Der Silberdachs ist ein «Gräber» sondergleichen. Mit seinem kompakten, breitrückigen Körper, den kurzen, muskulösen Gliedmassen und den massiven Klauen an seinen Vorderpfoten vermag er sich so schnell in die Erde einzugraben, dass er förmlich im Boden zu versinken scheint. Diese Fähigkeit kommt ihm nicht nur bei der Feindvermeidung zugut, sondern auch beim Beutefang: Im Gegensatz zum Europäischen Dachs (Meles meles) ernährt sich der Silberdachs nämlich hauptsächlich von tierlicher Nahrung. Zu seinen Hauptbeutetieren gehören Präriehunde, Erdhörnchen und andere erdhöhlenbewohnende Kleinsäuger. In Windeseile gräbt er sich in deren Baue ein und lässt den überraschten Tieren keine Chance mehr zur Flucht.

Auch beim Anlegen seines eigenen Baus, der ihm als Wohnhöhle und als Zufluchtsort vor Fressfeinden dient, scheut der Silberdachs keine Mühe: Bis fünf Meter unter der Erde liegt sein Schlafkessel, und zahlreiche verzweigte Röhren führen von dort in einem weiten Umkreis zur Erdoberfläche.

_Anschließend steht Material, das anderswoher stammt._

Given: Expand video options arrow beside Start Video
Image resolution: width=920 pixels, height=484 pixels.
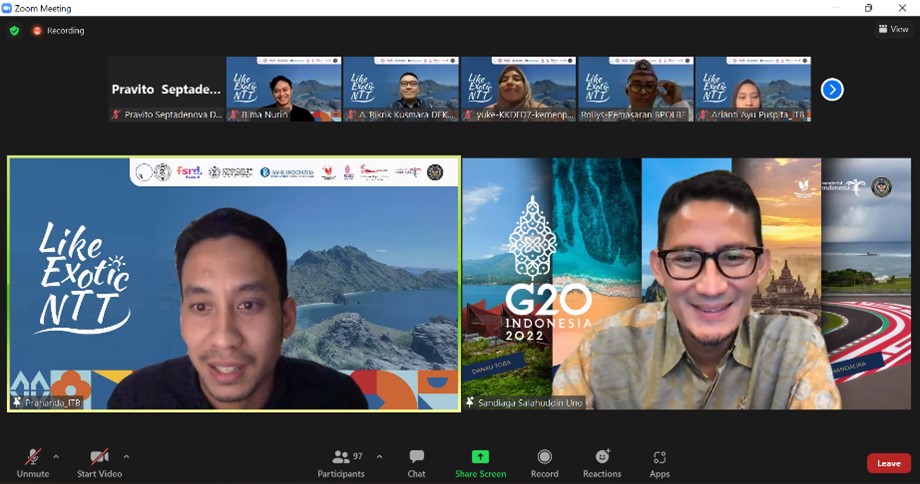Looking at the screenshot, I should pyautogui.click(x=126, y=456).
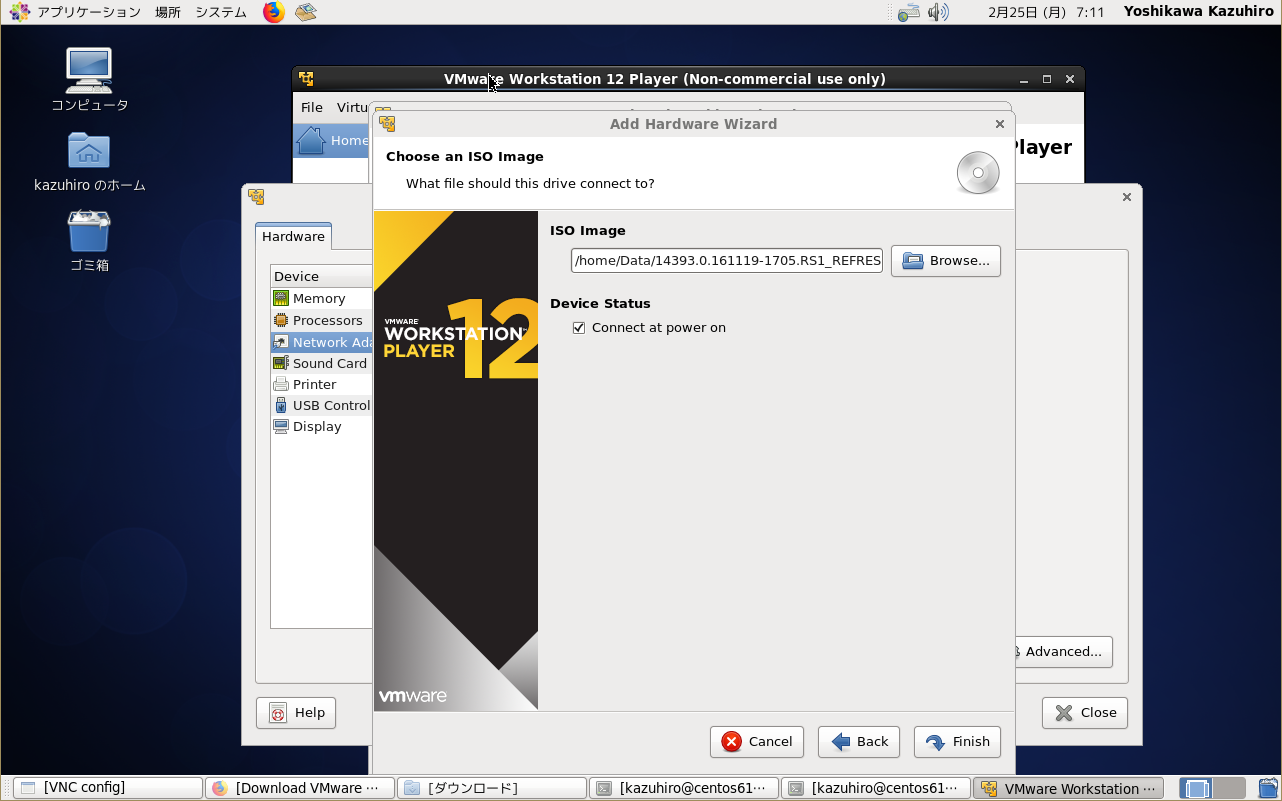The height and width of the screenshot is (801, 1282).
Task: Go Back in the hardware wizard
Action: click(x=859, y=742)
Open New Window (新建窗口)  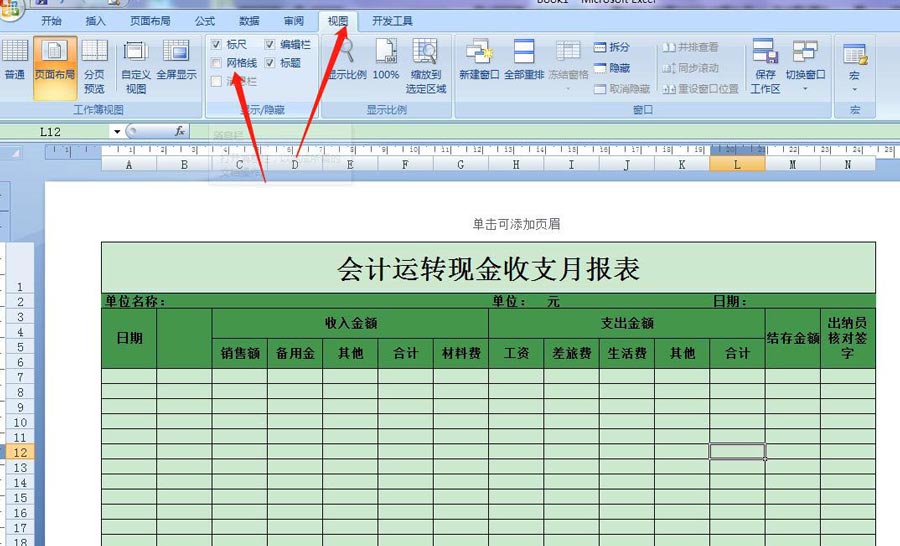479,60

Die meiste Zeit des Jahres lebt der Silberdachs als Einzelgänger. Nur während der Paarungszeit im August und September kommen Männchen und Weibchen vorübergehend zusammen. Im darauffolgenden Frühjahr bringt dann das Weibchen in seinem Bau 3 bis 4 Junge zur Welt. Diese wagen im Alter von 6 bis 7 Wochen erstmals einen Blick aus ihrer sicheren Burg, folgen schon wenige Tage später der Mutter auf ihren Jagdzügen durchs Revier nach, und bereits im September löst sich die Familie auf.